When Professor David Crystal's new book "Spell It Out: the Singular Story of English Spelling" came out on 6 September 2012, a few weeks later it was a bestseller on Amazon, ahead of the erotic trilogy "The Fifty Shades of Grey". Cooking. Spelling. Sex. That was the order. English spelling sexier than sex! Could it have ever occurred to the Anglo-Saxon bards that we would come to this?
Now, whence so much ado about spelling?
From the quite sane Old English orthographic system English language has developed a spelling which has been unnerving learners, teachers, natives and foreigners alike. Methods on how to teach spelling and whether to teach it at all have reverberated since the 18th century but with results leaving much to be desired.
With English increasingly a global phenomenon, the scenario in ELT practice is even more dramatic. You will know the old joke that the English spell Manchester and read Liverpool. The discrepancy between English spelling and pronunciation is so eye-popping for learners of English that they oft toss in the sponge in despair. My students take it for granted that they should fail dictations. Usually, there is a "weirdo" or two in a group who can spell. I was the one in my time... One of the qualities about the English language that fascinated and intrigued me right from the beginning was the magic of its spelling...

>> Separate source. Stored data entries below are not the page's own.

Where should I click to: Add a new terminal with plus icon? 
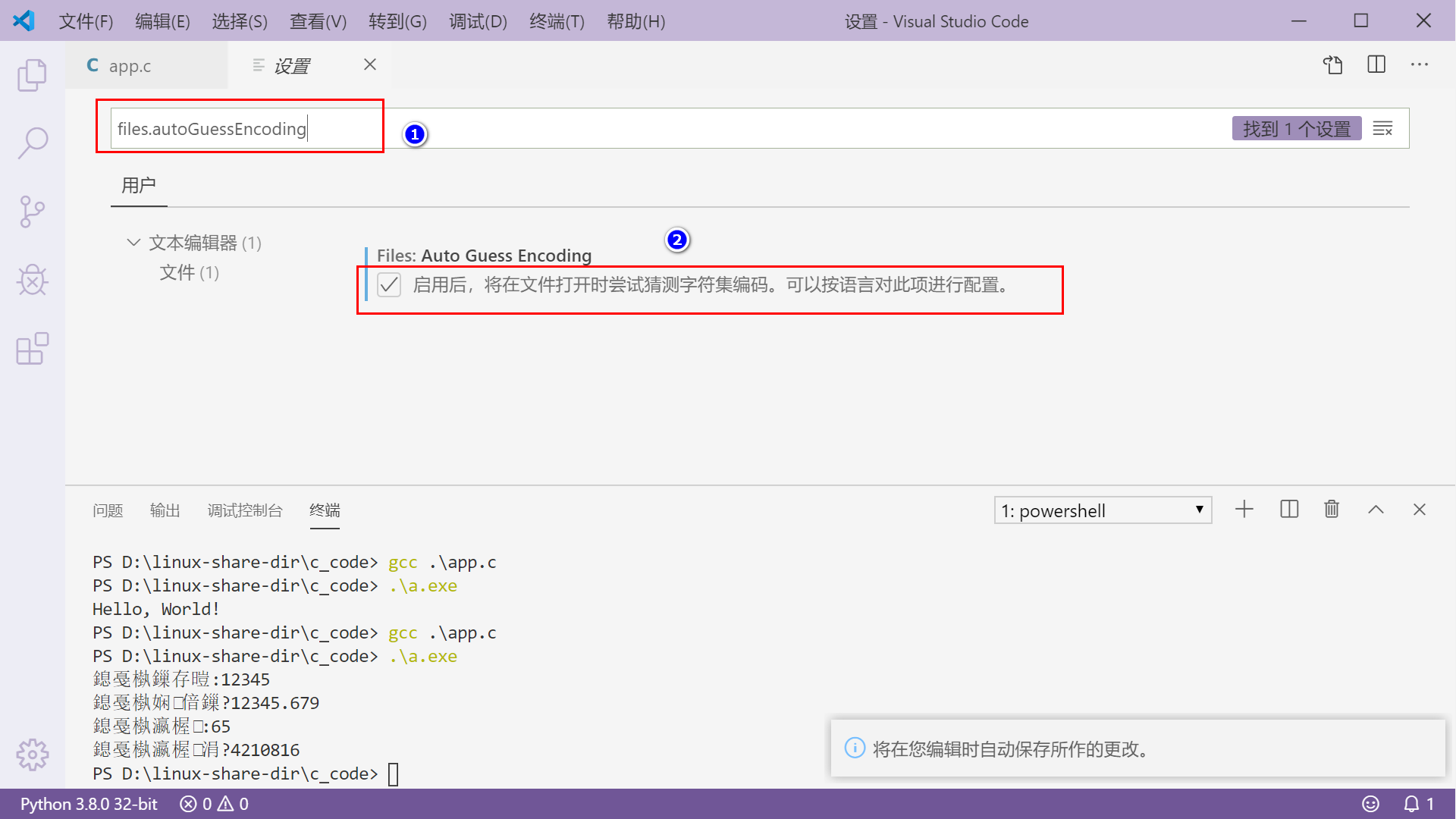1244,510
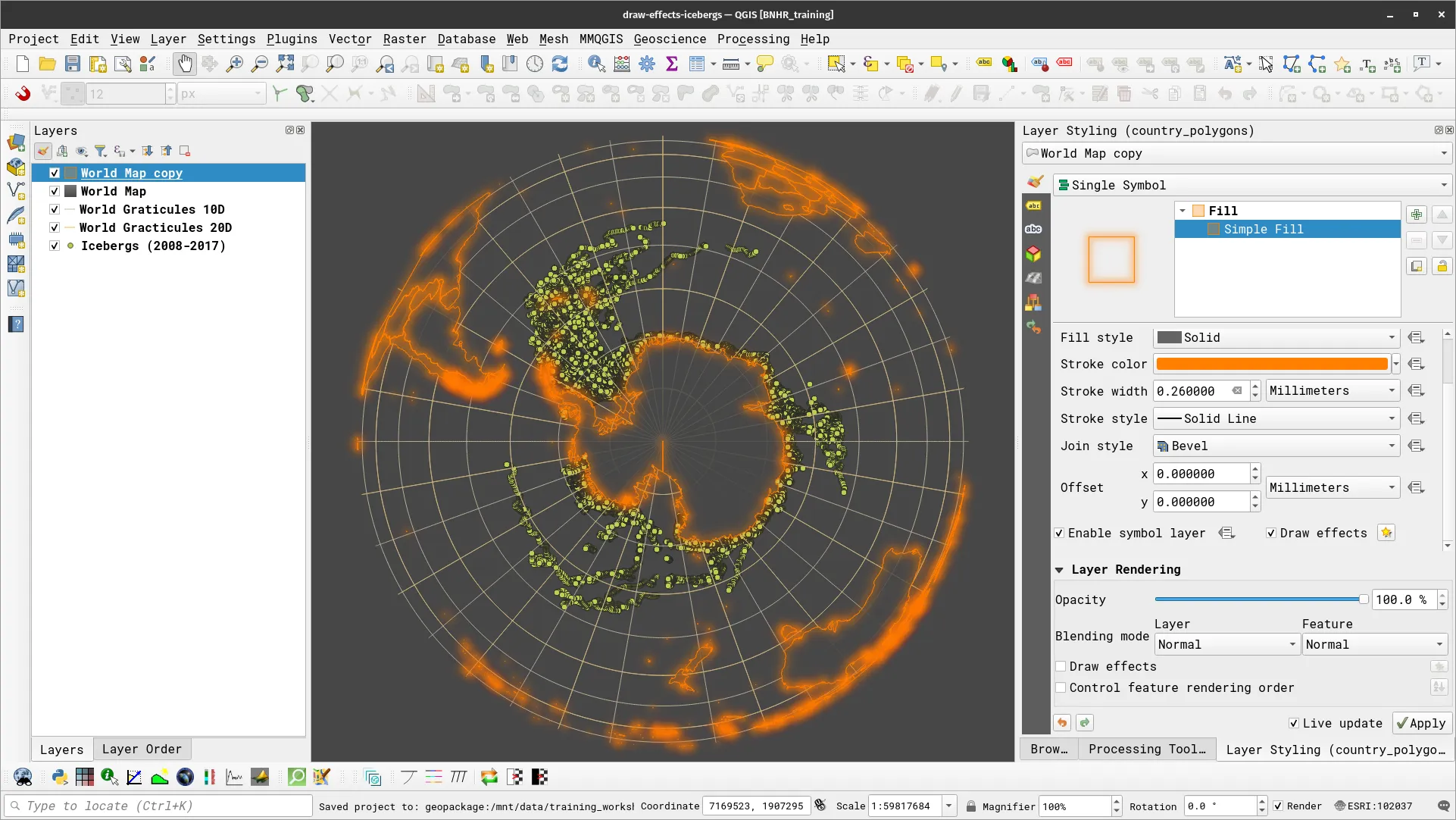Viewport: 1456px width, 820px height.
Task: Open the Labels tab in styling dock sidebar
Action: click(x=1034, y=205)
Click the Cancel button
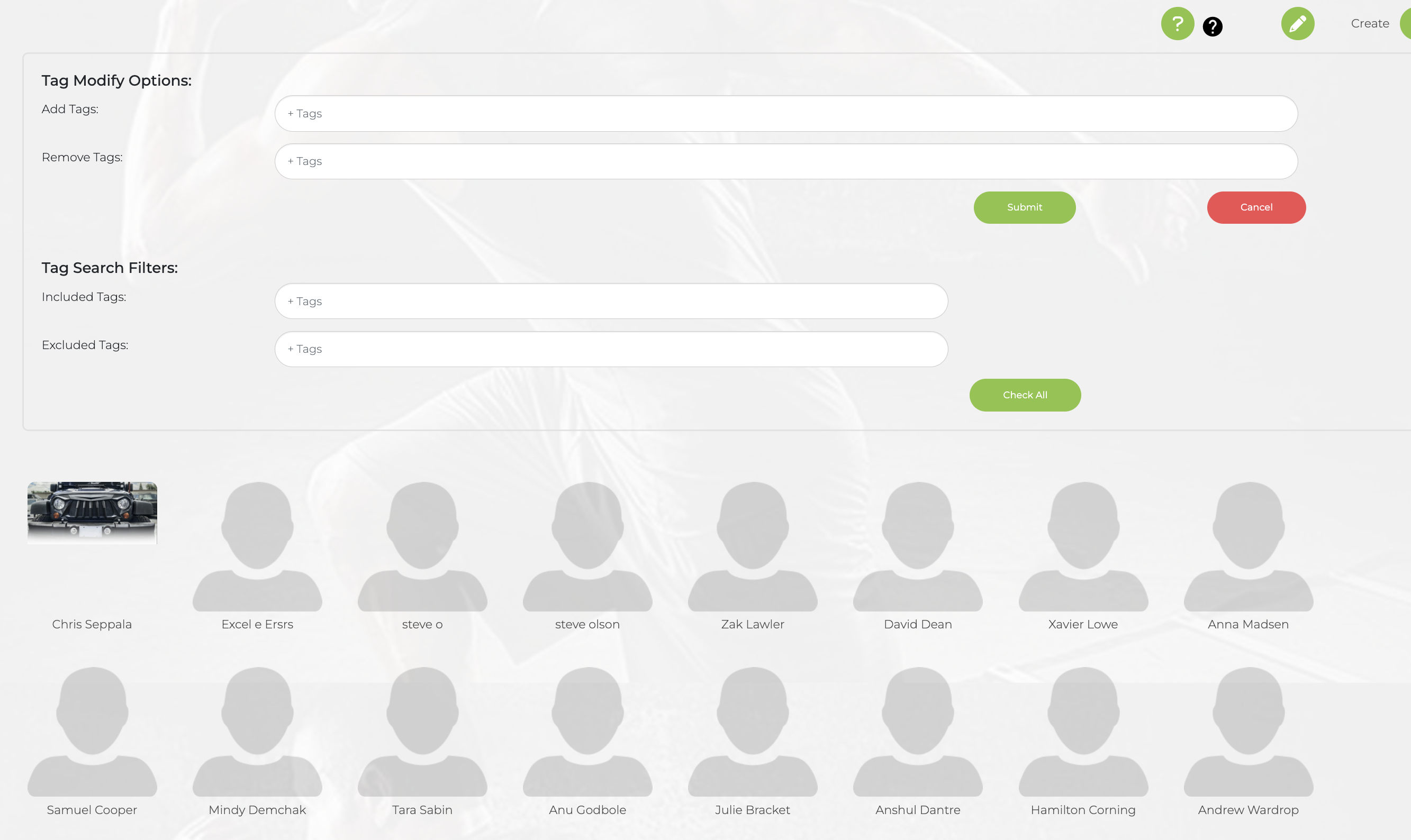 pyautogui.click(x=1256, y=207)
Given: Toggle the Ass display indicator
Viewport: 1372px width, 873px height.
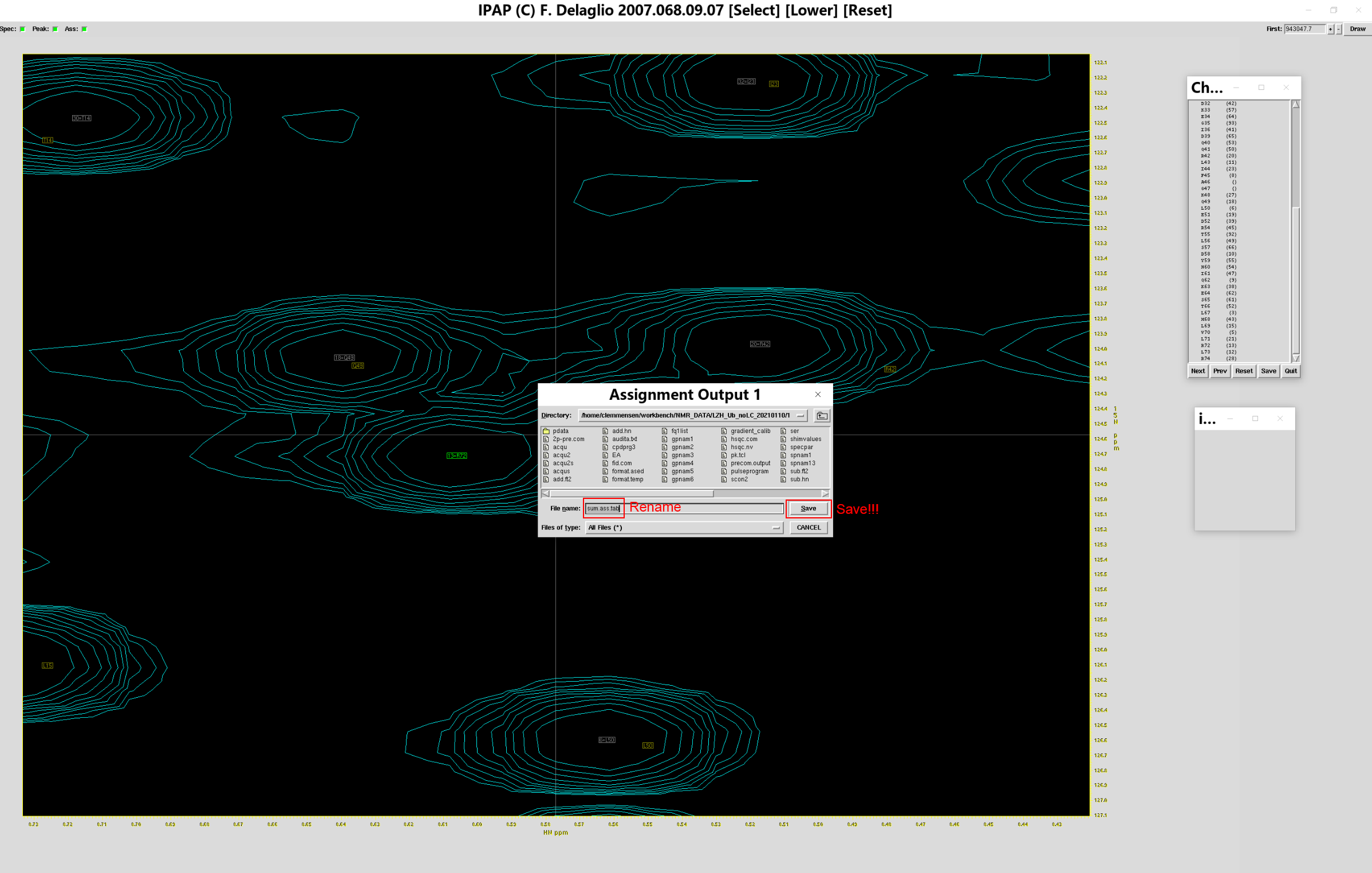Looking at the screenshot, I should [84, 29].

In the most recent of his many sexy books - "Spell It Out: the Singular Story of English Spelling", Professor David Crystal starts the story from the early times when the Christian missionaries in late 6th century faced the need to suit the Roman alphabet of 23 letters to a language which had at least 37 phonemes. Their decisions were clever as well as random.
As the language was evolving into its Chaucerian form, words were losing their endings, relations between them now expressed through word order. Spelling too, naturally, was affected. There was a huge amount of variation and the busy scribes did not always appreciate the rich array of English dialects and accents reflected in the many spellings. Night, Professor Crystal writes, according to the OED, had over 60 spelling variants by the 13th century, and he goes on to illustrate them all.
The need for a standard spelling was first sensed when William Caxton introduced printing in England in 1476. Though, Professor Crystal mentions, publishing helped to fix spellings as much as added to the fancifulness, due to the foreign tastes of Caxton's Dutch type-setters.
The start of the Great Vowel Shift in the 15th century and the increasing craving for English words to imitate and visually remind of the revered tongue Latin, added to the outward bizarreness of today's orthographic landscape.
By Shakespeare's time, spelling was still relaxed (take the name Shakespeare!). Indeed, variation was ripe even by the 18th century when a word like music would have over 40 variant spellings, Professor Crystal highlights.
Dr. Johnson was the top authority (and he, too, had preferences) in establishing standards - so was Webster across the pond.
The brave new world of the Internet has added a new dimension to English orthography. Professor Crystal positively dwells on this and the creative, ludic potential of text-messaging.
"Spell It Out" is more than a reader-friendly, comprehensible and comprehensive story of the history and evolvement of English spelling - Professor Crystal gives practical advice in Teaching Appendix as well as throughout the book. Memorising random lists of difficult words is not the solution as practice over ages has shown. The author believes and demonstrates that we need a linguistic take on getting to know the system which is not as bizarre and unassailable as popularly condemned; explaining is key, so is acquainting children with basic etymology at an early age. Professor Crystal is brilliantly convincing: "The story of the English writing system is so intriguing, and the histories behind individual words so fascinating, that anyone who dares to treat spelling as an adventure will find the journey rewarding."
In "Spell It Out", the many shades of English spelling are accurately examined, exposed, and entertainingly explained. And who but David Crystal could make English spelling more appealing and seductive a subject than "the office between the sheets"!
How many stars for this book? As many as there are spelling rules (and exceptions) in English!